17:23 Any aquous ecosystem will reach chemical and energetic

17:27 equilibrium unless there's a way to maintain chemical

17:30 gradients for energy and to replenish nutrients

17:33 and to export waste products for a deep aquifer.

17:37 That means the fractures need to connect

17:39 regions over a sufficiently large scale.

17:41 Now we absolutely do have analog life fors on Earth,

17:45 diverse bacteria and archa that thrive

17:48 in deep aquifers persisting on geochemical energy pathways.

17:52 If Mars has the right geology,

17:55 there's no reason that such a deep biosphere should not also exist there.

18:00 The main issue with this last prospect is that it's

18:03 going to be enormously difficult to test the idea.
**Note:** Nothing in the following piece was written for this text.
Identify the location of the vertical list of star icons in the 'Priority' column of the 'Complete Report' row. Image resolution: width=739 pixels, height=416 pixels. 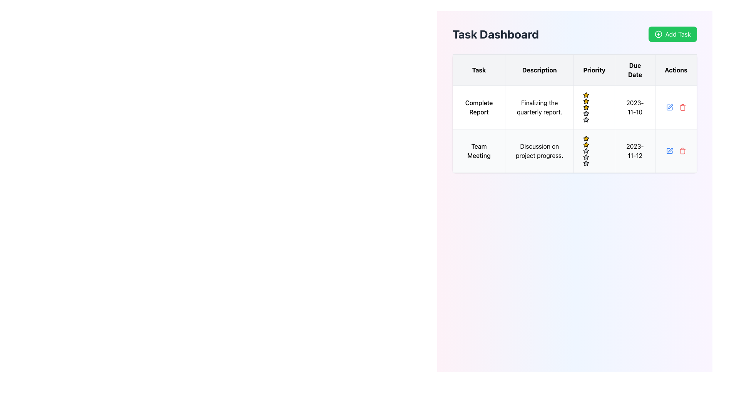
(594, 107).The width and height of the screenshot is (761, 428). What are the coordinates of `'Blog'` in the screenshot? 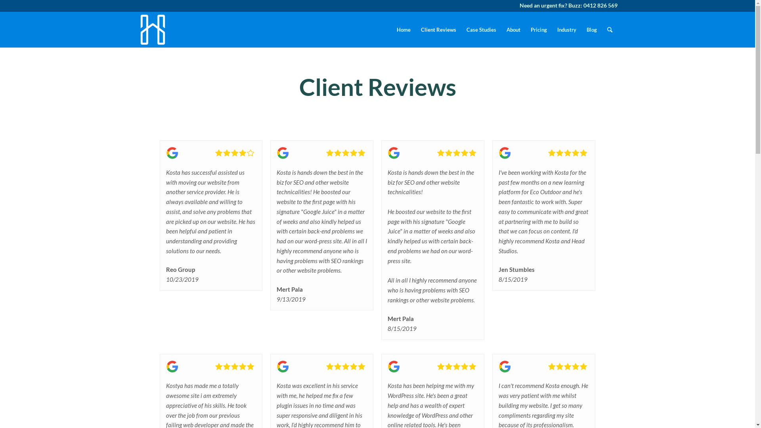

18:06 It's going to be a long, long time before we can put together a mission

18:09 to drill several kilometers beneath the Martian surface.

18:11 Given the scale and complexity of that effort,

18:14 this might be something that also has to wait for an actual human presence.

18:18 Look, we honestly have no idea whether

18:20 there's currently life on Mars or ever was.

18:24 But the implications of extent life would be so huge that we got to look.

18:30 Maybe Earth life was actually spawned by hitchhikers on impact ejecta from Mars.

18:36 Or maybe the other way around.

18:38 Only the discovery of living life on Mars

18:41 with its intact DNA would tell us that.

18:44 And if Martian life formed independently of Earth's, well,

18:48 that tells us that life really does form easily and often,

18:53 improving the odds that we'll keep finding weird and wonderful

18:56 life forms as we expand our reach across interstellar spacetime.